Extracted data entries:
........

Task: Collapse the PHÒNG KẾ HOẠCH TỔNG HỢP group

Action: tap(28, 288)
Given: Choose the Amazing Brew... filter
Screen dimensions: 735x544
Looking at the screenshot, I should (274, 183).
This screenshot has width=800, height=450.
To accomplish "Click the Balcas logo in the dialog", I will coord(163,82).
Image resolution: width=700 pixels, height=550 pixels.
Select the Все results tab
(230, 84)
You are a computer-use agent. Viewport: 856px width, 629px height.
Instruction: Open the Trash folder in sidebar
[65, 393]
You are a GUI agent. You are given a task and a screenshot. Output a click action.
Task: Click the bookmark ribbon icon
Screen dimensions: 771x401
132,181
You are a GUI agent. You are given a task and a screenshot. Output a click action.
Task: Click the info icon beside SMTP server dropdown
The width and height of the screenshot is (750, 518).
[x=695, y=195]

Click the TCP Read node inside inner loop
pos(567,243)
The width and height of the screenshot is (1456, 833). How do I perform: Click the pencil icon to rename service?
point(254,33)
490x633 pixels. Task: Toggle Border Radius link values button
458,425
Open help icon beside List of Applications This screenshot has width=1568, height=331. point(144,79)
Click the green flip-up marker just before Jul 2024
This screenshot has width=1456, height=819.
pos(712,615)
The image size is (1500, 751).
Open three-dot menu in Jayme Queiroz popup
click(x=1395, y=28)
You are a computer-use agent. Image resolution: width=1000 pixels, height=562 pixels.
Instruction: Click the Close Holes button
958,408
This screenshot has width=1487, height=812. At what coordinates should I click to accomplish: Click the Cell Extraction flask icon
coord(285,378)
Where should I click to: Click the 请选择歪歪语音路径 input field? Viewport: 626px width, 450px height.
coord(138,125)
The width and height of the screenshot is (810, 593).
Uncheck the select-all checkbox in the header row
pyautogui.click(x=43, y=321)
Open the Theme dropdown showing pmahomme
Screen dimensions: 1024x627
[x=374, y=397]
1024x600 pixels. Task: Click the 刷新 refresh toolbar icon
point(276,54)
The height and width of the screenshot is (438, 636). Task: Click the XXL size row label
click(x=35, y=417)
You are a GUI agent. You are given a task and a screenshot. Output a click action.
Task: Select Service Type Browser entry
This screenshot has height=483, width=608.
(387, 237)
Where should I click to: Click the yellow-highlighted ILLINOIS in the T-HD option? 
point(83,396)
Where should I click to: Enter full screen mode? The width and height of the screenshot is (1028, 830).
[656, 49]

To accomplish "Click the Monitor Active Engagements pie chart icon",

........

Reproduce the data above with each instance of "GUI agent" renamed to "interface agent", keeping everything else unchanged.

Task: Collapse the PHÒNG KẾ HOẠCH TỔNG HỢP group

Action: tap(28, 288)
Given: Choose the Amazing Brew... filter
Screen dimensions: 735x544
Looking at the screenshot, I should (274, 183).
This screenshot has width=800, height=450.
To accomplish "Click the Balcas logo in the dialog", I will coord(163,82).
Image resolution: width=700 pixels, height=550 pixels.
Select the Все results tab
(230, 84)
You are a computer-use agent. Viewport: 856px width, 629px height.
Instruction: Open the Trash folder in sidebar
[65, 393]
You are a interface agent. You are given a task and a screenshot. Output a click action.
Task: Click the bookmark ribbon icon
Screen dimensions: 771x401
132,181
You are a interface agent. You are given a task and a screenshot. Output a click action.
Task: Click the info icon beside SMTP server dropdown
The width and height of the screenshot is (750, 518).
[x=695, y=195]

Click the TCP Read node inside inner loop
pos(567,243)
The width and height of the screenshot is (1456, 833). How do I perform: Click the pencil icon to rename service?
point(254,33)
490x633 pixels. Task: Toggle Border Radius link values button
458,425
Open help icon beside List of Applications This screenshot has width=1568, height=331. point(144,79)
Click the green flip-up marker just before Jul 2024
This screenshot has width=1456, height=819.
pos(712,615)
The image size is (1500, 751).
Open three-dot menu in Jayme Queiroz popup
click(x=1395, y=28)
You are a computer-use agent. Image resolution: width=1000 pixels, height=562 pixels.
Instruction: Click the Close Holes button
958,408
This screenshot has width=1487, height=812. At what coordinates should I click to accomplish: Click the Cell Extraction flask icon
coord(285,378)
Where should I click to: Click the 请选择歪歪语音路径 input field? Viewport: 626px width, 450px height.
coord(138,125)
The width and height of the screenshot is (810, 593).
Uncheck the select-all checkbox in the header row
pyautogui.click(x=43, y=321)
Open the Theme dropdown showing pmahomme
Screen dimensions: 1024x627
[x=374, y=397]
1024x600 pixels. Task: Click the 刷新 refresh toolbar icon
point(276,54)
The height and width of the screenshot is (438, 636). Task: Click the XXL size row label
click(x=35, y=417)
You are a interface agent. You are given a task and a screenshot. Output a click action.
Task: Select Service Type Browser entry
This screenshot has height=483, width=608.
(387, 237)
Where should I click to: Click the yellow-highlighted ILLINOIS in the T-HD option? 
point(83,396)
Where should I click to: Enter full screen mode? The width and height of the screenshot is (1028, 830).
[656, 49]

To accomplish "Click the Monitor Active Engagements pie chart icon",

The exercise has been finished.